SIDOR dos años después de su privatización

Julia Márquez

Aunque en Venezuela se ha dificultado bastante el entendimiento de los beneficios de la privatización para la economía de un determinado país, la subasta en 1997 de la Siderúrgica del Orinoco SIDOR al Consorcio Latinoamericano Amazonia fue dentro de la gestión del Presidente Caldera uno de las iniciativas que marcó precedentes en este sentido.

En los años de la Venezuela Saudita el tamaño del Estado creció desmesuradamente. Muchas empresas públicas eran dirigidas con criterios más políticosque gerenciales, lo cual perjudicaba su productividad. No obstante, desde que se iniciaron en Inglaterra los procesos de privatización, una especie de revolución silenciosa se comenzó a observar en todo el mundo que conlleva un proceso de comprensión de la valoración de la gestión económica por parte de los individuos y no del Estado. En cuanto a Venezuela este proceso privatizador ha tenido un lento desarrollo, debido en gran parte  a una arraigada concepción estatista, un sindicalismo mal entendido e intereses políticos creados.

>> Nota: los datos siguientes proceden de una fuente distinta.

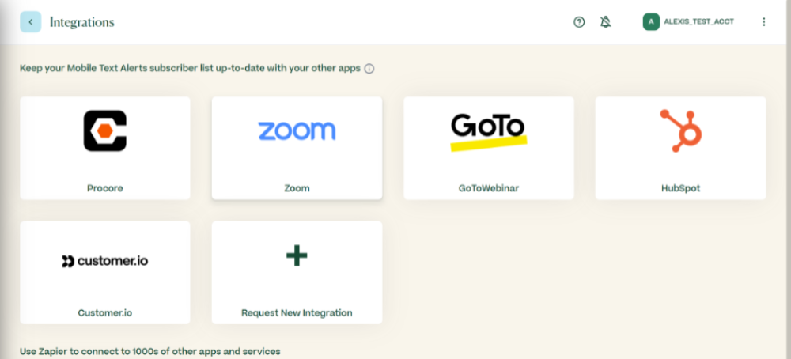Image resolution: width=791 pixels, height=359 pixels.
Task: Click the info icon beside subscriber list text
Action: (369, 69)
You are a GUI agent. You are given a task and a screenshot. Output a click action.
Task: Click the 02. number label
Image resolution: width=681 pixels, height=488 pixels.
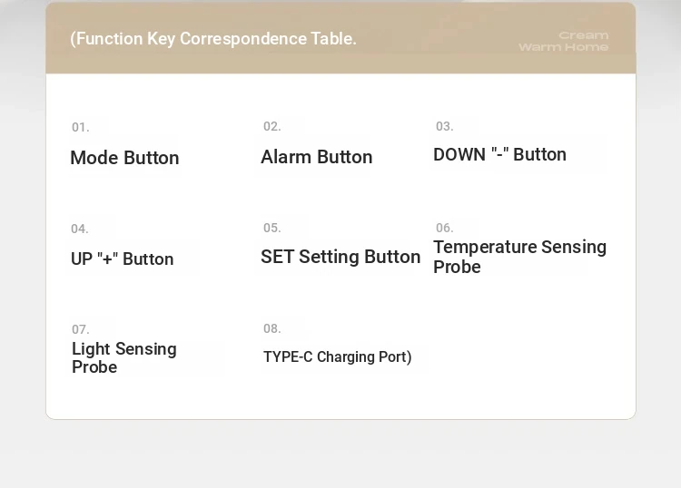tap(272, 126)
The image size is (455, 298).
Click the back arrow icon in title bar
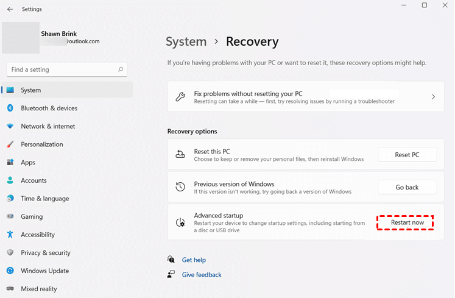pos(10,9)
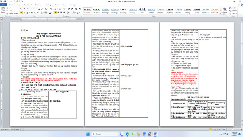Open the font name dropdown
The image size is (243, 137).
coord(31,9)
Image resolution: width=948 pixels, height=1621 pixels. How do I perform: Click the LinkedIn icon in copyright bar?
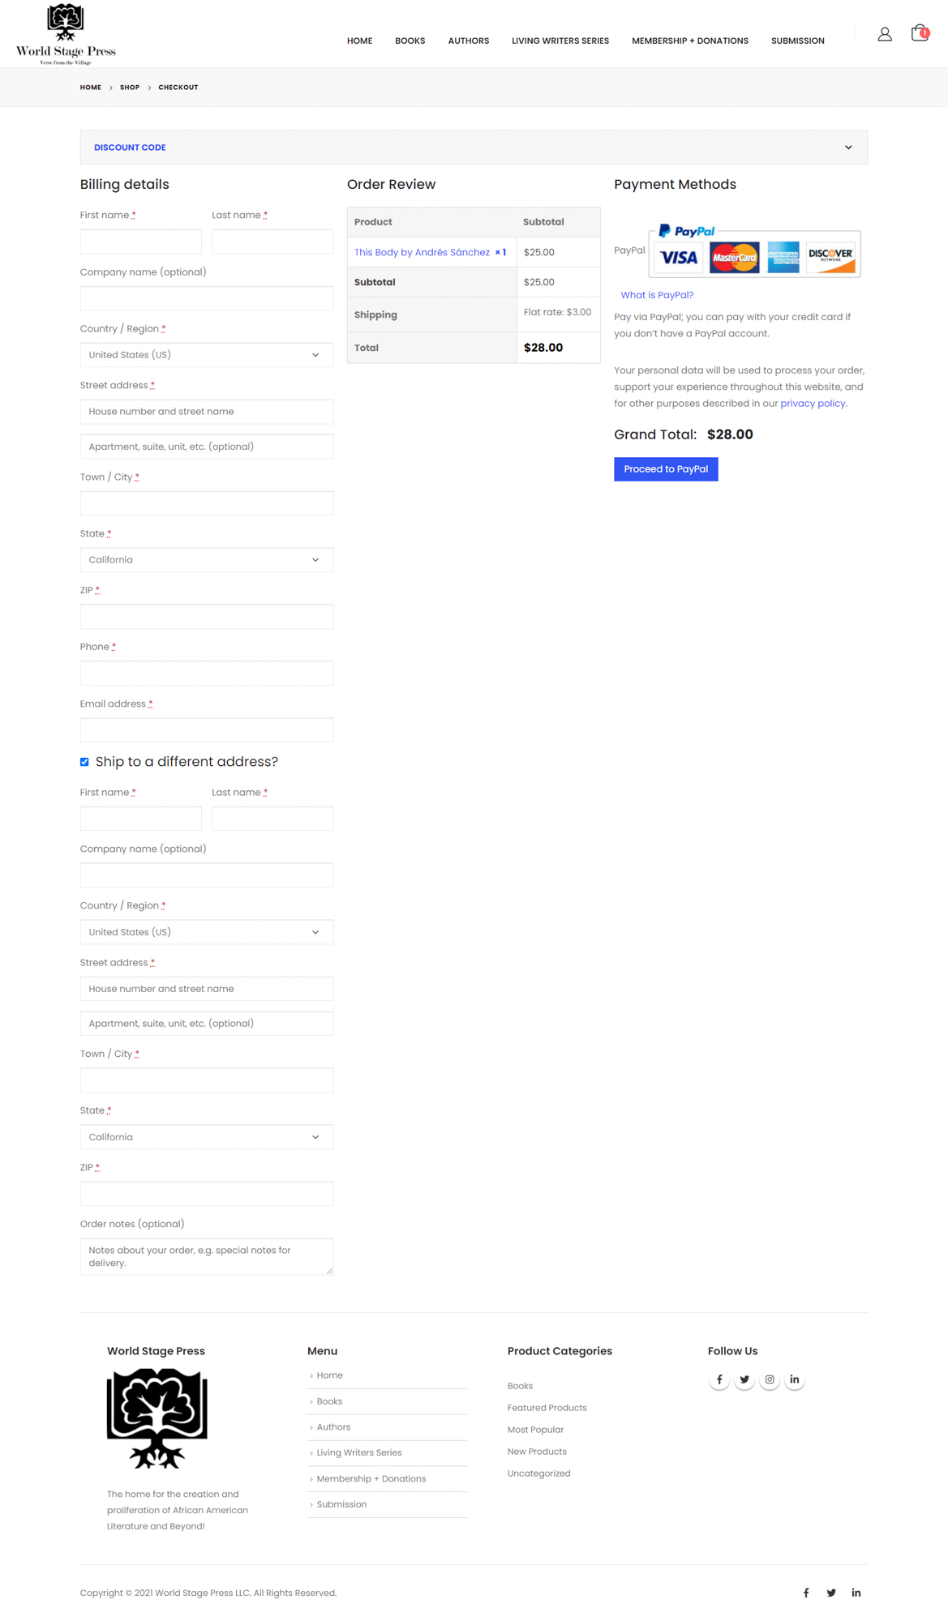pos(856,1593)
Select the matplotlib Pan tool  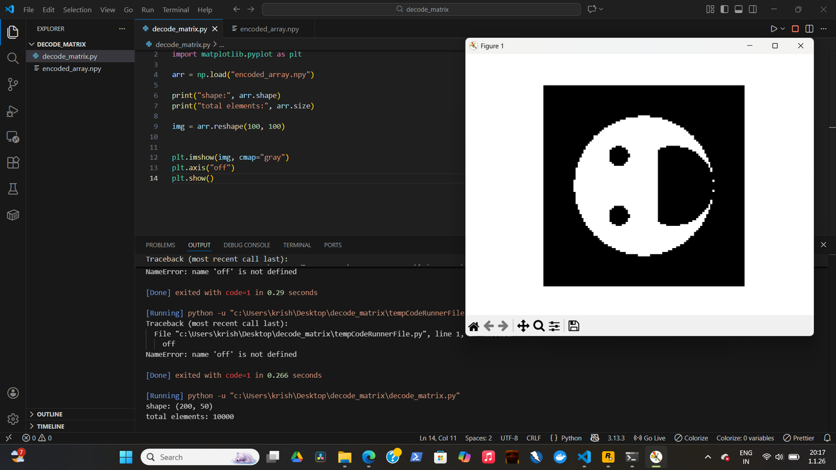click(x=523, y=326)
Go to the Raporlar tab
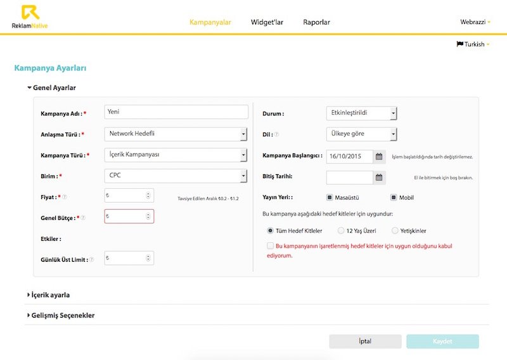 coord(316,22)
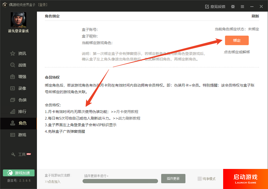Click the 资讯 star icon in sidebar
268x189 pixels.
[13, 54]
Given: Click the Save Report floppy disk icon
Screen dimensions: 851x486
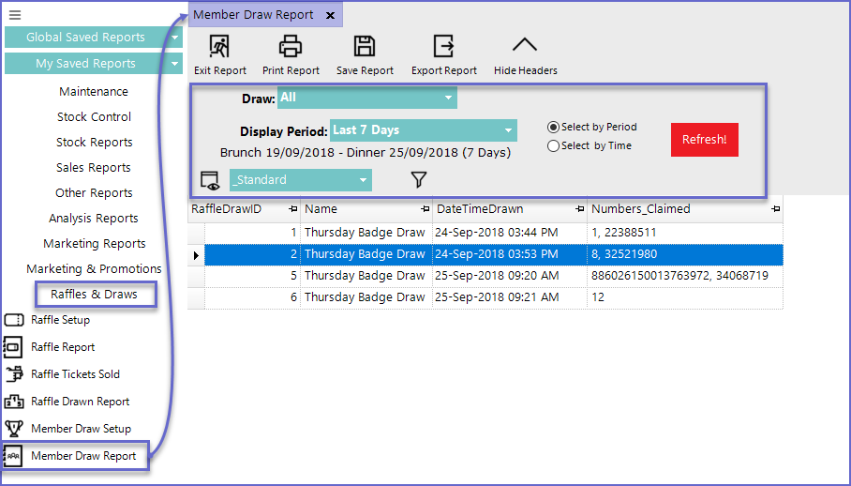Looking at the screenshot, I should [x=364, y=47].
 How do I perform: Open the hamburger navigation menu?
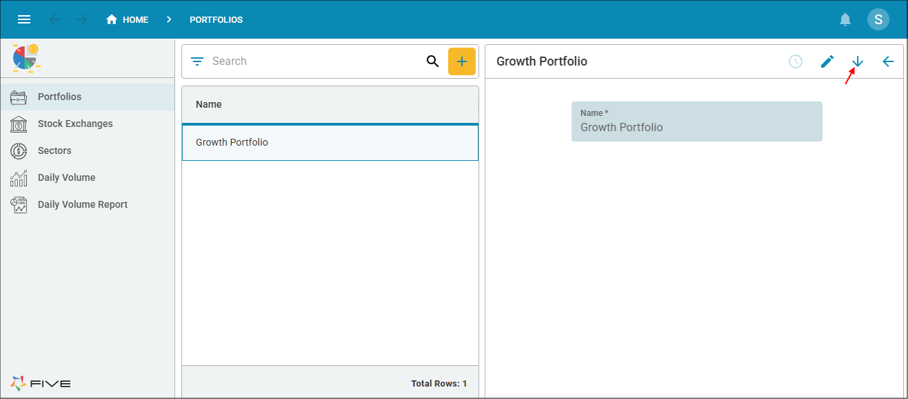click(24, 19)
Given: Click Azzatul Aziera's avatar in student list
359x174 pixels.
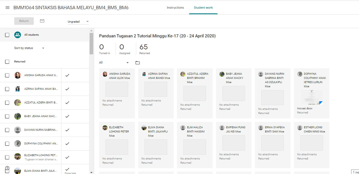Looking at the screenshot, I should pyautogui.click(x=18, y=103).
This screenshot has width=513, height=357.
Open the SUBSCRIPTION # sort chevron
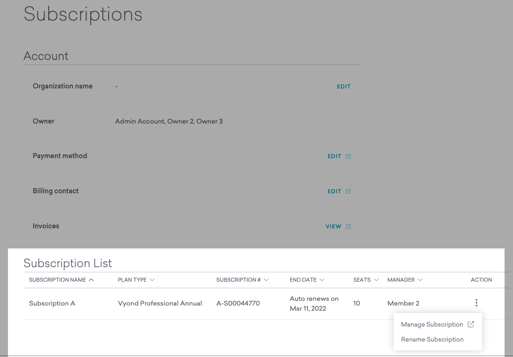click(x=266, y=280)
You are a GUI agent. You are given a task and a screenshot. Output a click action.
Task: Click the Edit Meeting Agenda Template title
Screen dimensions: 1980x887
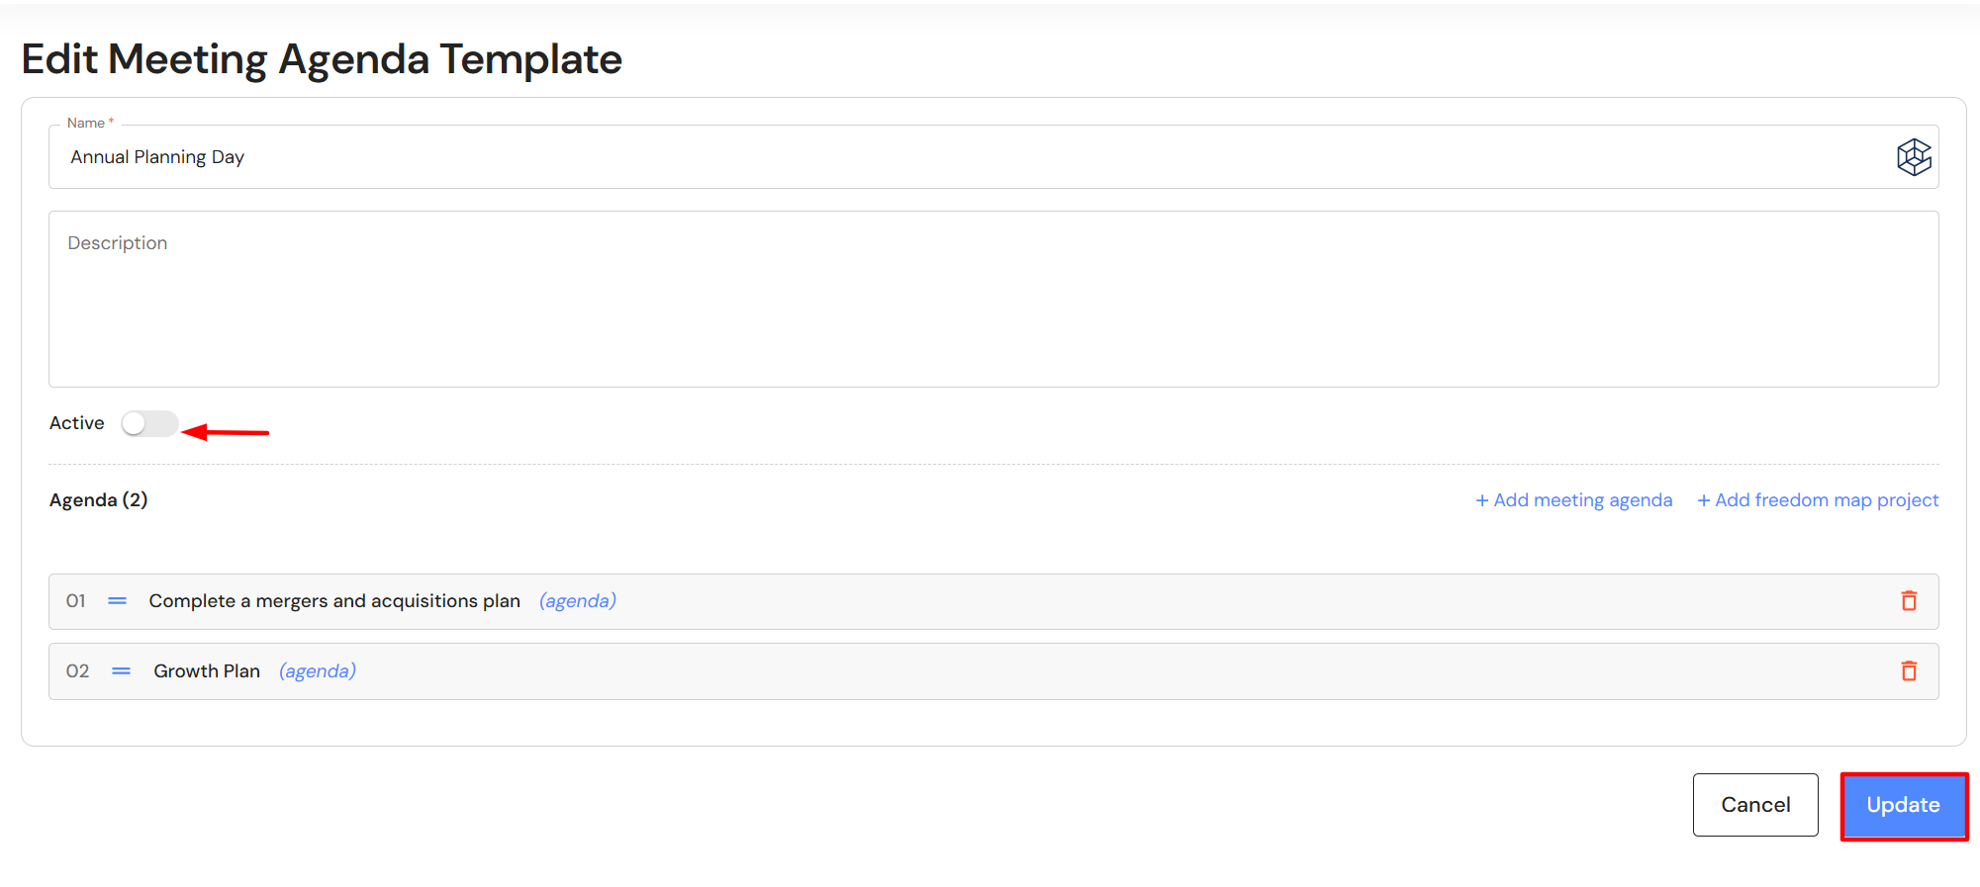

Luego de que el Consorcio latinoamericano Amazonia, integrado por empresas de Venezuela, México, Argentina y Brasil, adquiriera a SIDOR los hechos hablan por si solos. La empresa ha reducido sus costos de producción y mejorado notablemente la comercialización de sus productos. Por ejemplo, redujo sus costos de producción en 85 millones de dólares durante 1998 y podrá reducirlos en 46 millones de dólares durante este año según las expectativas calculadas en las áreas de operaciones, logística, personal y administración por mencionar algo.

Sin embargo, no todo ha sido fácil, ya que la crisis siderúrgica actual a nivel internacional no tiene precedentes en tiempos recientes y esto aunado a factores como la caída del consumo interno, la sobrevaluación del bolívar o las dificultades de acceso al crédito, exigen de la empresa su mayor competitividad. El país enfrenta períodos de cambios e inestabilidad pero definitivamente es a través del trabajo sostenido de empresas como SIDOR que se pueden suscitar transformaciones en el funcionamiento de la dinámica productiva de nuestro país.